Your task
Within the listing below, locate all lines containing the word "computer". Copy each one.

(Supplied entries begins)

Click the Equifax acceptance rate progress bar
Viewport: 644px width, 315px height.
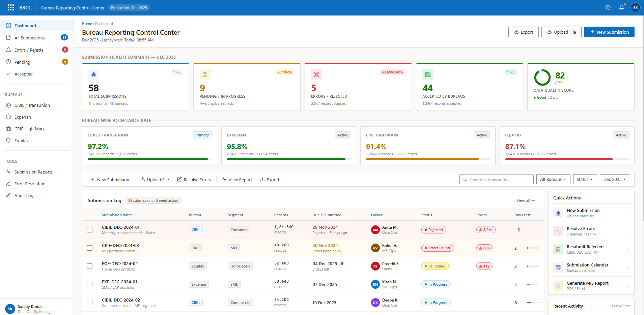[x=566, y=159]
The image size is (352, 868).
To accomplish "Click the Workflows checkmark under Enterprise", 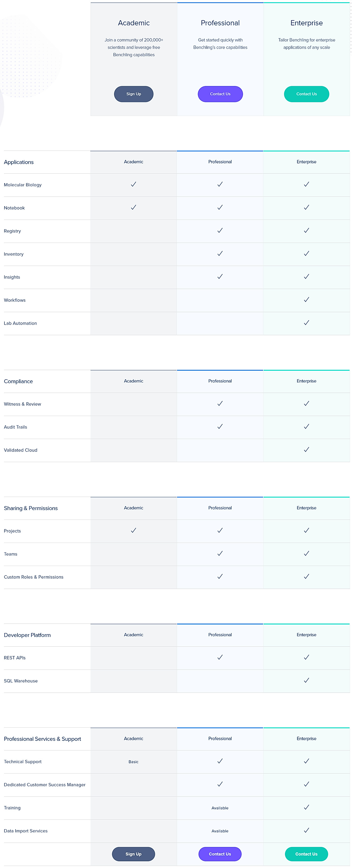I will pos(306,300).
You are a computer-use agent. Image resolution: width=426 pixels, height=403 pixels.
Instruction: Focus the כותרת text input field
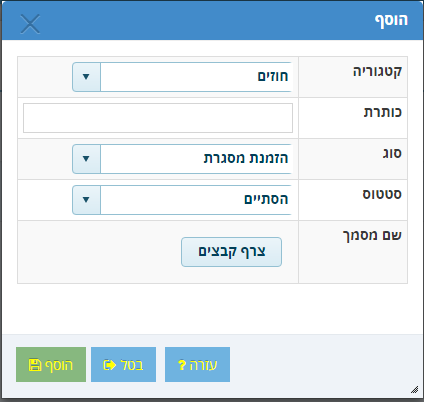(158, 118)
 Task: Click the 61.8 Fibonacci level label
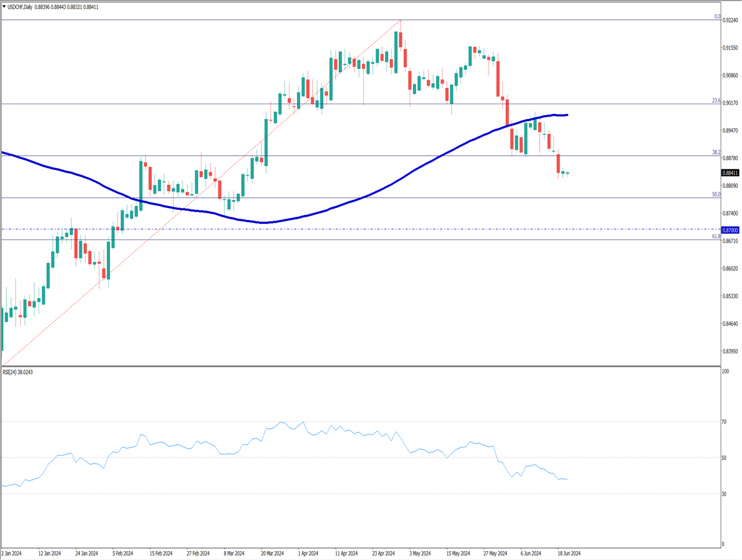[716, 236]
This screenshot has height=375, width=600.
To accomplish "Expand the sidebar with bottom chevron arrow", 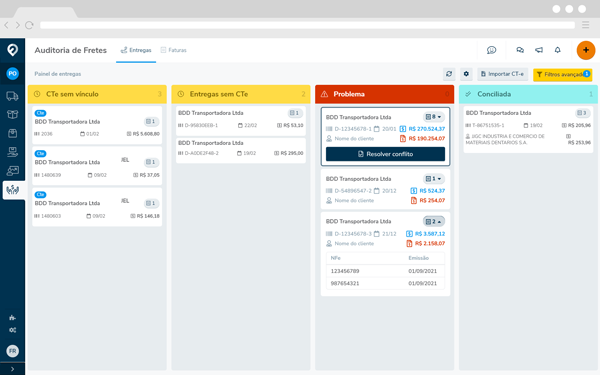I will point(12,369).
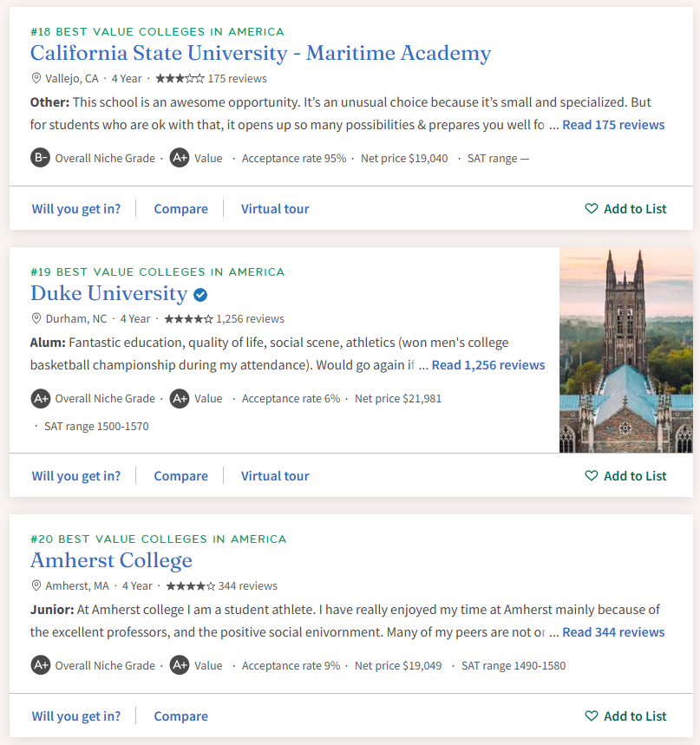Screen dimensions: 700x745
Task: Compare Amherst College with other schools
Action: coord(180,716)
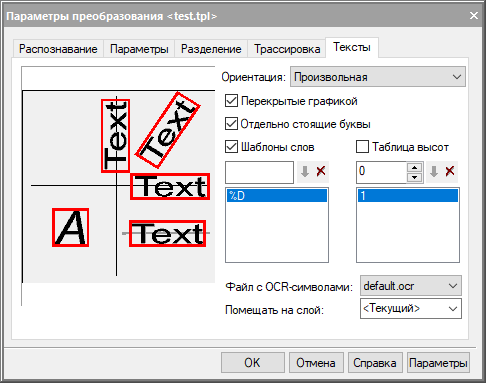Switch to the Распознавание tab
This screenshot has height=383, width=486.
click(58, 49)
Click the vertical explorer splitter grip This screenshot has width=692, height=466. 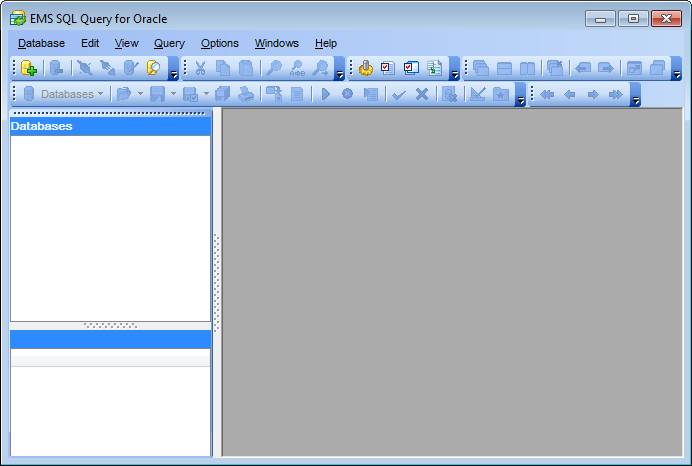(x=216, y=282)
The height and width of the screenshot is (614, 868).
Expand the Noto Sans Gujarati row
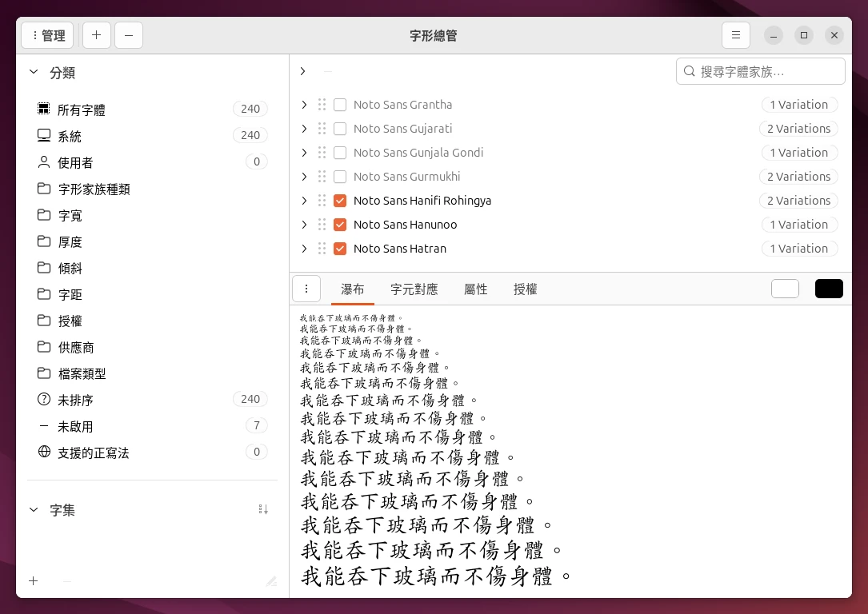(x=303, y=129)
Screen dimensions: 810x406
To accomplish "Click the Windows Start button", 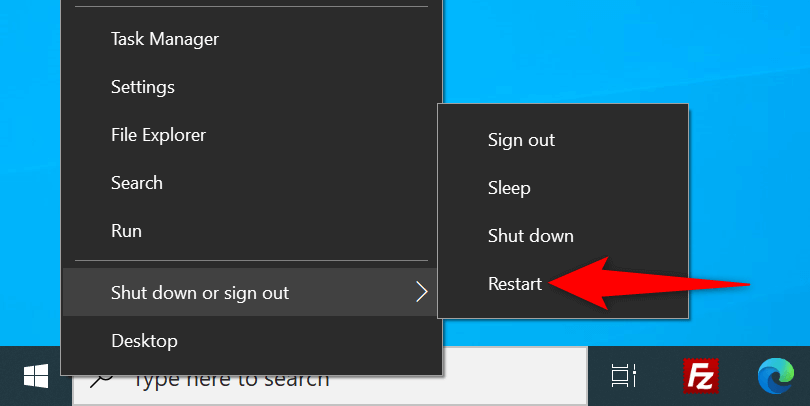I will pyautogui.click(x=36, y=376).
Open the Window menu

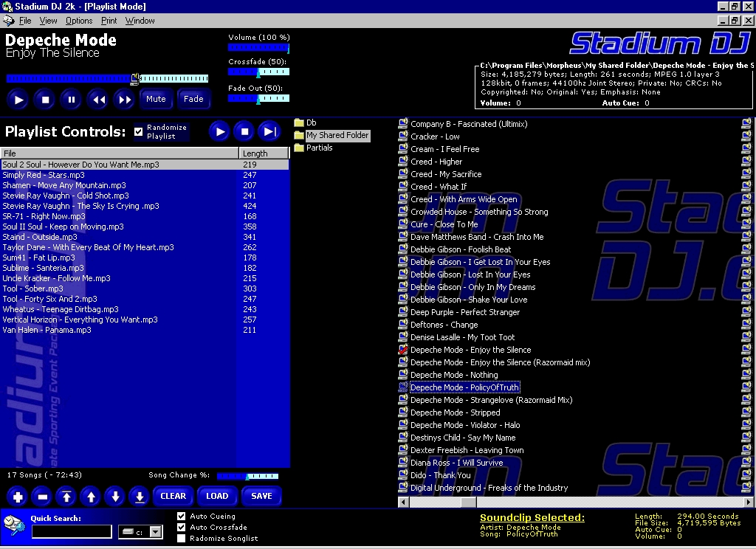139,21
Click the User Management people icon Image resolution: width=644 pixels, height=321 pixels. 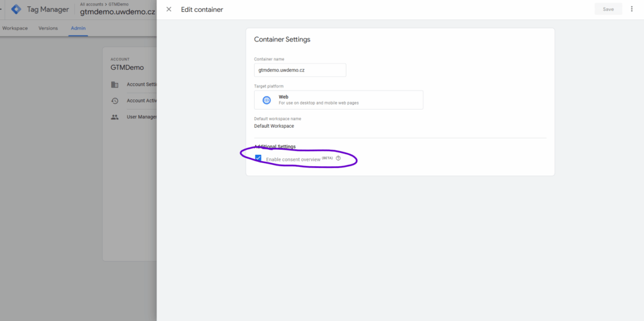pos(114,116)
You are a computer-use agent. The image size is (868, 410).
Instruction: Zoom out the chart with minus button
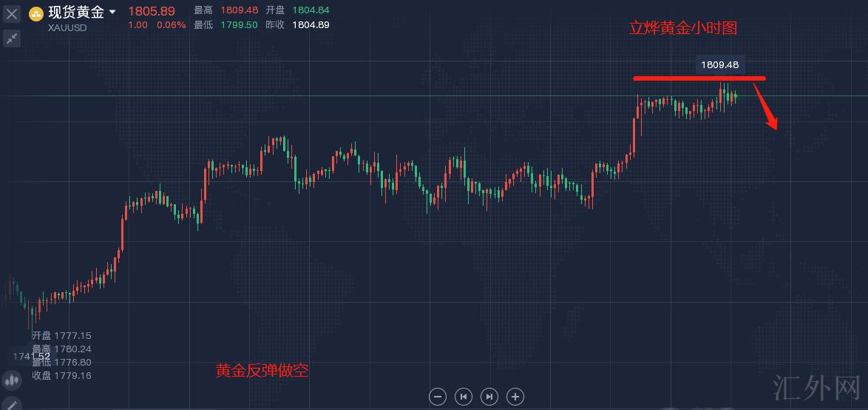(438, 397)
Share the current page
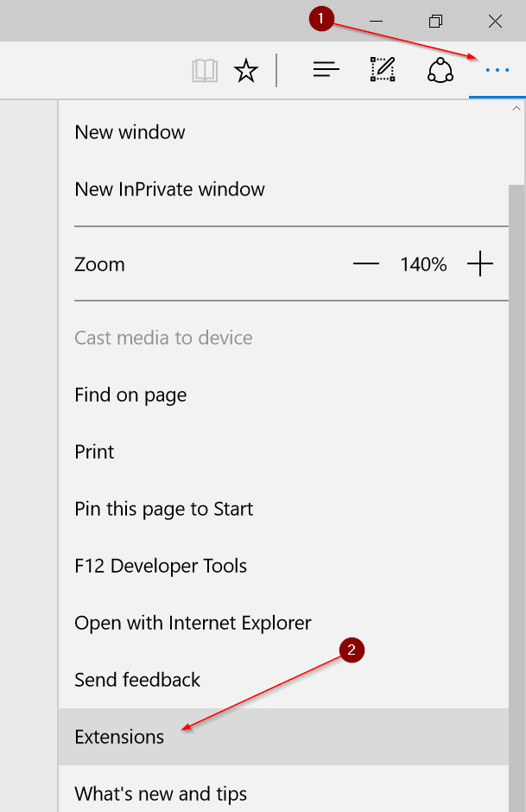 (x=440, y=70)
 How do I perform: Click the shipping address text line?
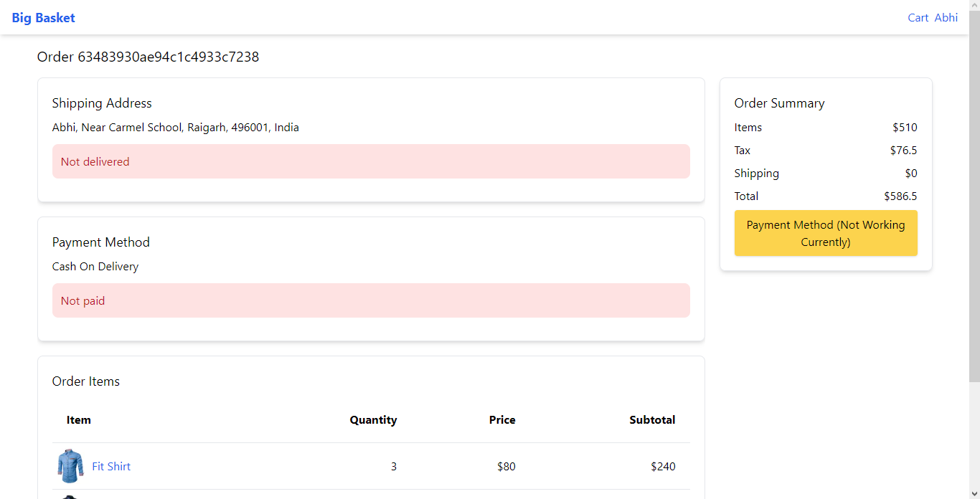click(x=176, y=128)
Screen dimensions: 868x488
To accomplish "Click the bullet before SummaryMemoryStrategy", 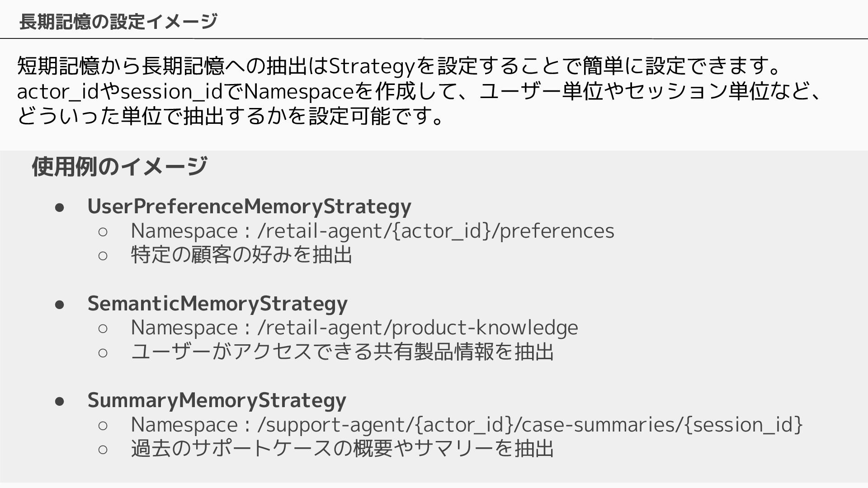I will click(60, 401).
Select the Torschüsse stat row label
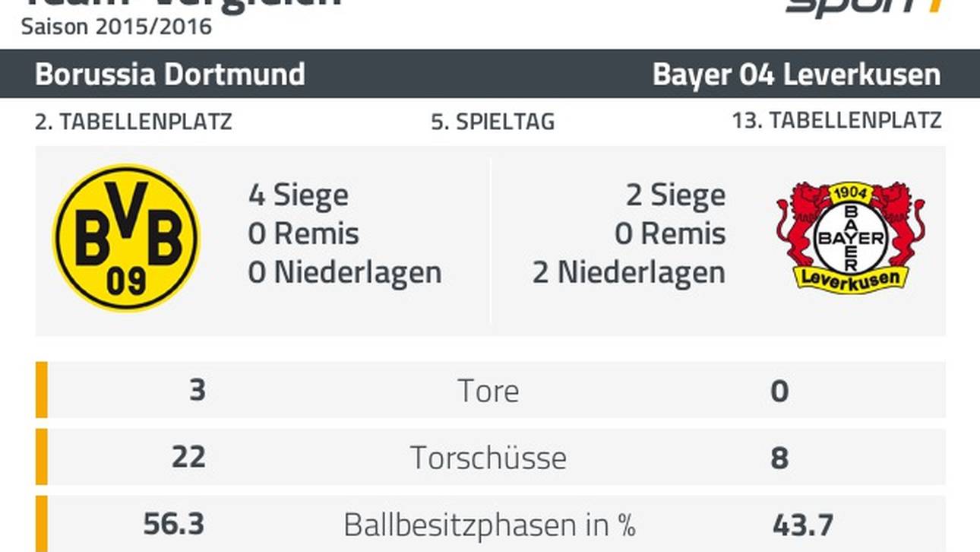The height and width of the screenshot is (552, 980). click(488, 458)
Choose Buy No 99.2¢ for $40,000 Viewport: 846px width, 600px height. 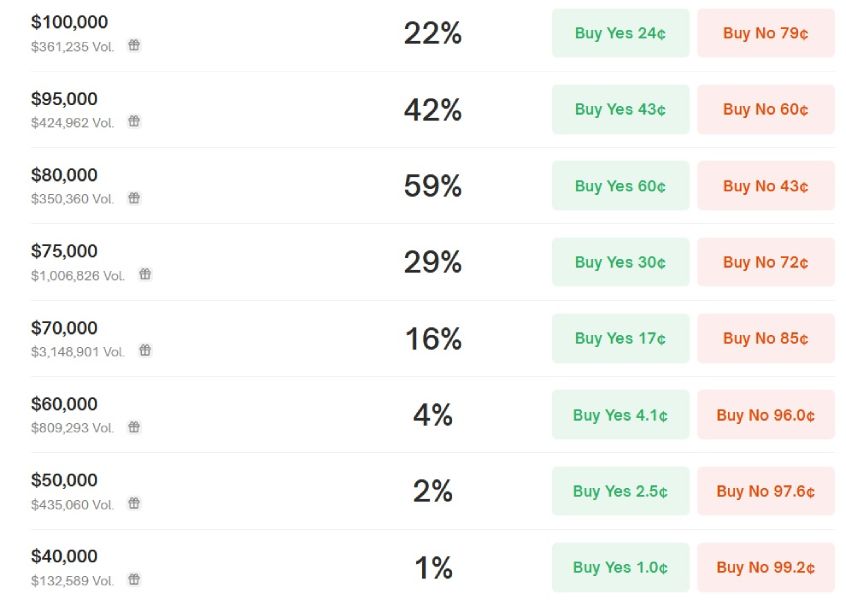pos(765,568)
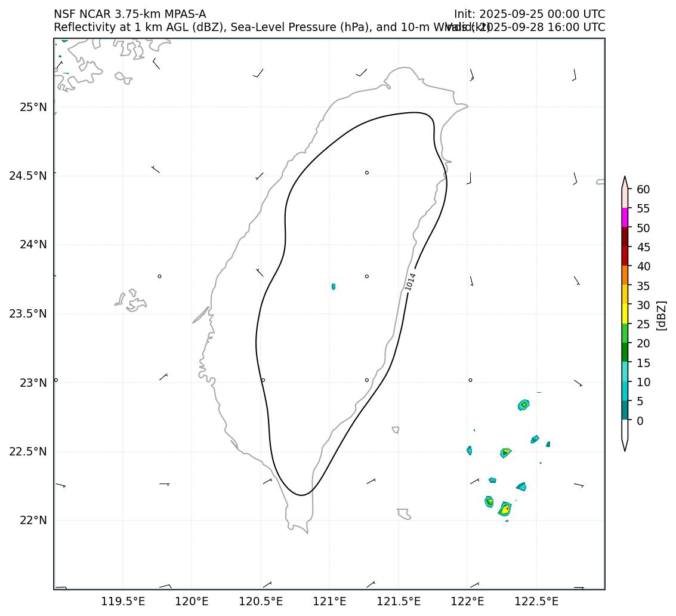Click the 25°N latitude axis label
The width and height of the screenshot is (676, 616).
pos(33,107)

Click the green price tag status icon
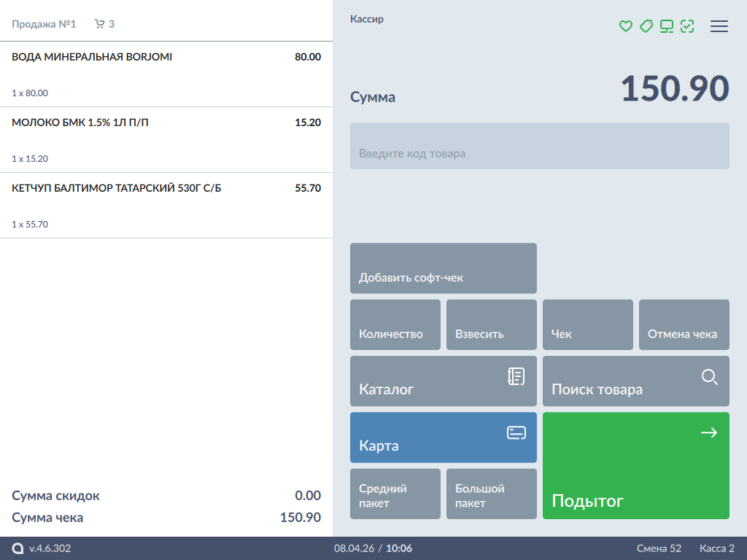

(Supplied entries ends)

Task answer
You are a computer-use agent. Image resolution: width=426 pixels, height=403 pixels.
You are a computer-use agent. The image size is (868, 410).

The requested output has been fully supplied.